Beautiful Losers: On Leonard Cohen


On Leonard Cohen

To mark the appearance of Leonard Cohen’s “Begin Again in our Summer issue, we’re publishing a series of short reflections on his life and work.

In December 1981, I visited my older brother at the University of Michigan. There three men taught me to play three songs on guitar: “Babe I’m Gonna Leave You,” “Genesis,” and “Suzanne.” The first left me cold. The second, its melodic charms notwithstanding, featured the line “They say I’m harder than … a marble shaft,” leading me to believe, until just now when I finally looked him up, that Jorma Kaukonen was born in Finland and never really learned English. The third rocketed me, on my return to William & Mary, straight to the town record store, where the cashier sold me Songs of Leonard Cohen with a money-back guarantee on the condition that I listen to it ten times before complaining.

There existed milieus where Cohen’s music was inescapable, such as kibbutzim and the GDR. Tidewater, Virginia, was not that milieu. A basic tenet of its all-pervasive racism was that white people couldn’t do music. Black people were denied decent jobs and homes, but there was no question that high school dances would be themed “Always and Forever” and culminate in “Brick House” and “Flashlight.” At college, surrounded by northern suburbanites’ awkward skanking to babyish punk rock, I realized that I had been inadvertently blessed. But it did take me at least ten listens to acclimate to Cohen’s chansonnier velocity and compound meters while his lyrics were sinking their claws into my soul.

I taught myself all the songs on the record and borrowed his novels from the library. An image of sainthood from Beautiful Losers haunted me for decades: to live like a runaway ski. I blame The Favorite Game for the image of a sentient vibrator that drives a couple from their home, as well as a description of getting trapped in a writhing mass of young people at a political rally but failing to orgasm. I suspect they’re also from Beautiful Losers. The Favorite Game is about getting laid a lot in swinging Montreal (autobiographical).

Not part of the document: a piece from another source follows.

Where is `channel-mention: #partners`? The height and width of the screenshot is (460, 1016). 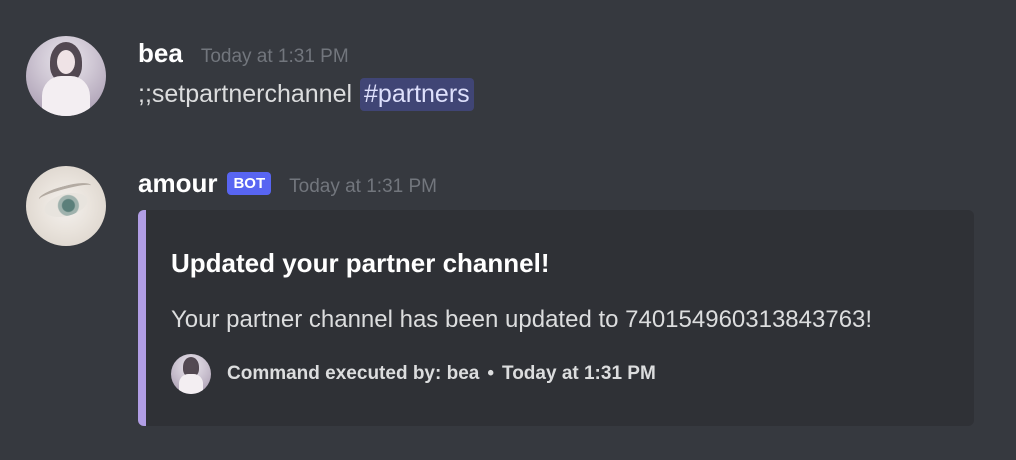
channel-mention: #partners is located at coordinates (417, 94).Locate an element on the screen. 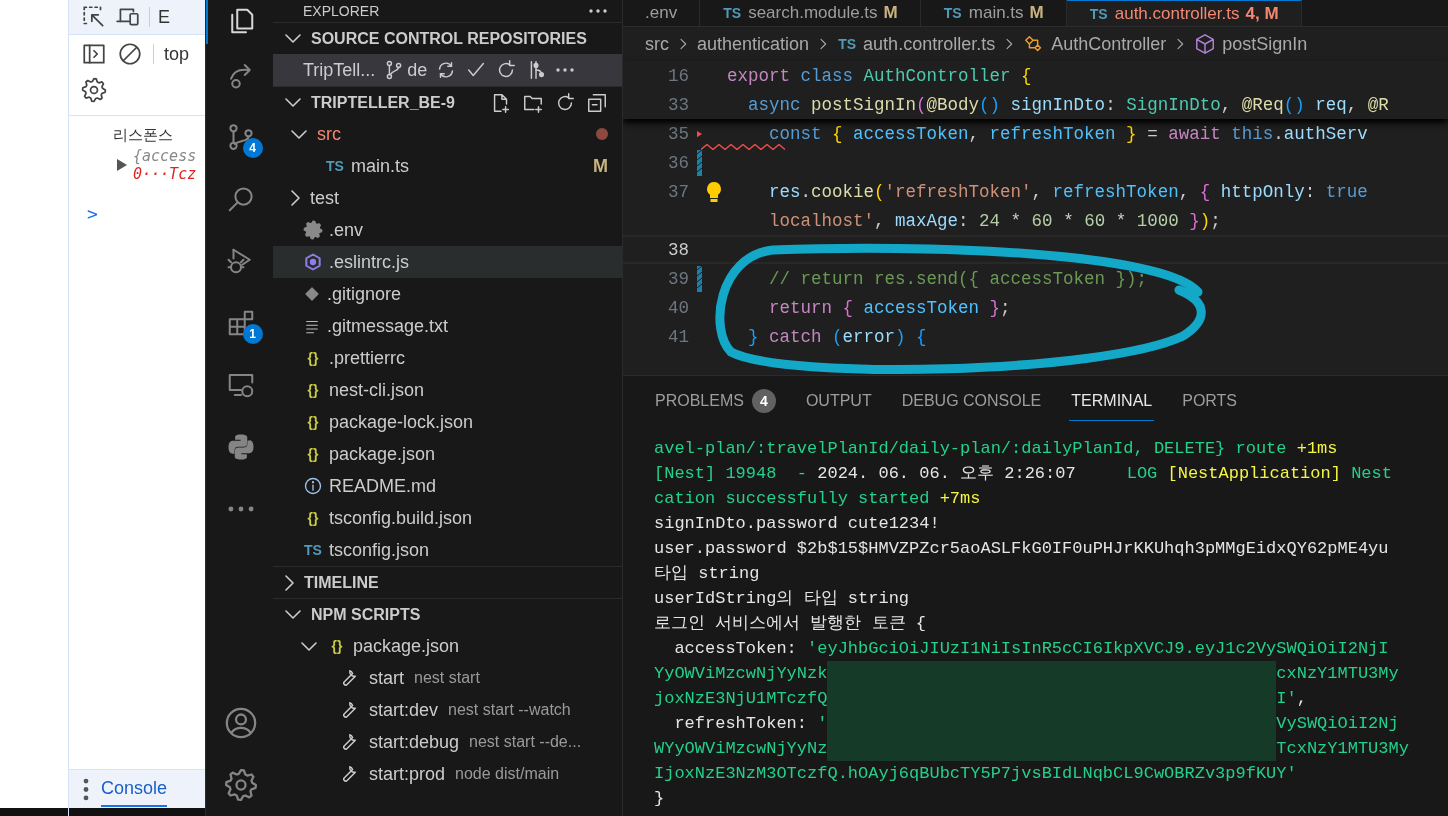 The image size is (1448, 816). panel-tab: TERMINAL is located at coordinates (1112, 401).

I preferred the songs, which restored the human dignity the novels attacked. I remember singing “Why are you so quiet now / Standing there in the doorway” while a housemate I had a crush on stood quietly in the doorway. For once we were in each other’s presence yet not acting like idiots, our dopiness suspended by the schematic innocence of a simple song—transfixed by poetry, lost in the timeless intimacy of two people listening to one of them perform the beauty of someone else.

Then time resumed, and soon afterward he plunked down on my bed unannounced, not to sing “You Know Who I Am,” but to plead his stunningly counterproductive case for sex with me, citing what he saw as my indiscriminate promiscuity. I think the last time I saw him he was either cooking shirtless or staring at me across a dance floor, dressed as a pumpkin. Life could be so lyrical, if it weren’t a novel.


Nell Zink has published six novels, including the recent Avalon.